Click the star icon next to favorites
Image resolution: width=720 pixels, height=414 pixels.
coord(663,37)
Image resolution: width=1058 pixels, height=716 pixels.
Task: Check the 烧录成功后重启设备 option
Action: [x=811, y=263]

### Prompt
Each entry needs to be copied out exactly as written.

### Exercise output
Click the star icon next to favorites
Image resolution: width=720 pixels, height=414 pixels.
coord(663,37)
Image resolution: width=1058 pixels, height=716 pixels.
Task: Check the 烧录成功后重启设备 option
Action: [x=811, y=263]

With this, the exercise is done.